◆ Con la información ◆
1 > Reproduce del extracto la parte que empieza con las palabras que contienen "Además, la frase" y termina con "donde mi padre.".
2 > Según el extracto, ¿quién era Omar?
3 > Sigue escribiendo el relato sobre los mensajes entre el sacerdote y el padre a partir de su última oración.

***** Extracto *****

Don Fabio le hizo llegar su iniciativa a mi padre, que la aceptó de inmediato. Luego buscó al sacerdote, que no solo se comprometió a hacer lo necesario sino que una de esas noches le envió un primer mensaje a mi padre a través de El Minuto de Dios: “Me han dicho que quieres entregarte, me han dicho que quieres hablar conmigo. oh mar de Coveñas, a las cinco de la tarde, cuando el sol esté cayendo, ¿qué debo hacer?”.

A partir de ese momento mi padre y el sacerdote se cruzaron cartas en las que estuvieron dispuestos a reunirse y por semanas enteras El Minuto de Dios se convirtió en el puente de comunicación entre ellos. “Quiero servirte de garante para que te respeten todos tus derechos y los de tu familia y amigos. Quiero que me ayudes para saber qué pasos debo dar”, le dijo el religioso a mi padre en uno de sus mensajes.

Además, la frase “Oh, mar de Coveñas” se hizo famosa pero en realidad era una especie de santo y seña entre mi padre y el sacerdote. Omar era la identidad secreta del ‘Médico’, un hombre que por aquellos días se escondía con mi padre e iba a recoger al sacerdote a la finca de don Fabio Ochoa para llevarlo donde mi padre.

***** Material proporcionado *****

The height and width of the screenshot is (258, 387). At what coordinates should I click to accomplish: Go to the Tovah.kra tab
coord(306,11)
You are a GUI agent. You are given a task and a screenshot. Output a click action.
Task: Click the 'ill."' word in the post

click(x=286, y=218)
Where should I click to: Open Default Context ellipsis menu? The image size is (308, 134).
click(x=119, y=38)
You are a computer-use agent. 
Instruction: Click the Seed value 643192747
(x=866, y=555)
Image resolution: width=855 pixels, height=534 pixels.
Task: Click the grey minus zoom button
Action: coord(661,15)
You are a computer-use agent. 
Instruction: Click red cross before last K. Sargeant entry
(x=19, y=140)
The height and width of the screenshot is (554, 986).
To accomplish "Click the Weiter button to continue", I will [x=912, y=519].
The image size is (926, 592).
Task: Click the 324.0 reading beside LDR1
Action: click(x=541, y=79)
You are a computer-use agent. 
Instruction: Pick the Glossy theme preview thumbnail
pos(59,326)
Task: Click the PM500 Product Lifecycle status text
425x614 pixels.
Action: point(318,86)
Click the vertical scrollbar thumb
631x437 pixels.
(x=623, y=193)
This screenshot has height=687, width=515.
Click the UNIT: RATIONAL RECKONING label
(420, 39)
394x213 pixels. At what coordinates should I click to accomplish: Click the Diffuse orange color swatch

*****

◆ Tareas resueltas ◆
1 >
Además, la frase “Oh, mar de Coveñas” se hizo famosa pero en realidad era una especie de santo y seña entre mi padre y el sacerdote. Omar era la identidad secreta del ‘Médico’, un hombre que por aquellos días se escondía con mi padre e iba a recoger al sacerdote a la finca de don Fabio Ochoa para llevarlo donde mi padre.

2 > La identidad secreta del ‘Médico’.

3 >
Mientras el país seguía de cerca a García Herreros, nos enteramos por el noticiero de que mi padre había vuelto a demostrar que no olvidaría a quienes en algún momento tomaron decisiones contra él. El ex ministro de Justicia Enrique Low Murtra, quien fue asesinado cuando salía de dictar clase en la Universidad de la Salle en Bogotá.

A mi padre le pareció oportuno que Manuela y yo viajáramos a Estados Unidos a resguardarnos de cualquier ataque, pues si bien él se sentía confiado de su poder, temía que nos utilizaran como elementos de presión en un momento tan decisivo para su entrega a la justicia.

Mientras nosotros iniciábamos un nuevo viaje que nos llevaría a conocer buena parte de Estados Unidos, mi padre y el sacerdote García Herreros acordaron por fin encontrarse el 18 de mayo en algún lugar de Medellín.

Según me contó mi padre tiempo después, el religioso estaba demasiado asustado para ir a su encuentro y puso varias trabas para cancelar el viaje, entre ellas se le habían perdido los anteojos y no veía nada. Para resolver el impase inmediatamente lo llevaron al oftalmólogo. Cada excusa que ponía era resuelta en cuestión de minutos.

Aun así, ‘el Médico’ recogió al religioso en la finca donde estaba con don Fabio Ochoa; un vendaval que azotó la zona facilitó su traslado pues espantó a los policías que debían custodiar varios retenes instalados a lo largo del camino.

Finalmente, mi papá y el padre García Herreros se reunieron en la un apartamento de la ciudad después de que lo cambiaron varias veces de carro para evitar seguimientos.

Lo que sucedió tras ese encuentro fue vertiginoso: el 20 de mayo mi padre dejó en libertad a Maruja Pachón y a Francisco Santos, los últimos dos secuestrados en su poder. Y dos días más tarde el Gobierno expidió el Decreto 1303, que prácticamente recogió todas sus exigencias jurídicas. También autorizaron que se recluyera en la cárcel que él mismo construyó.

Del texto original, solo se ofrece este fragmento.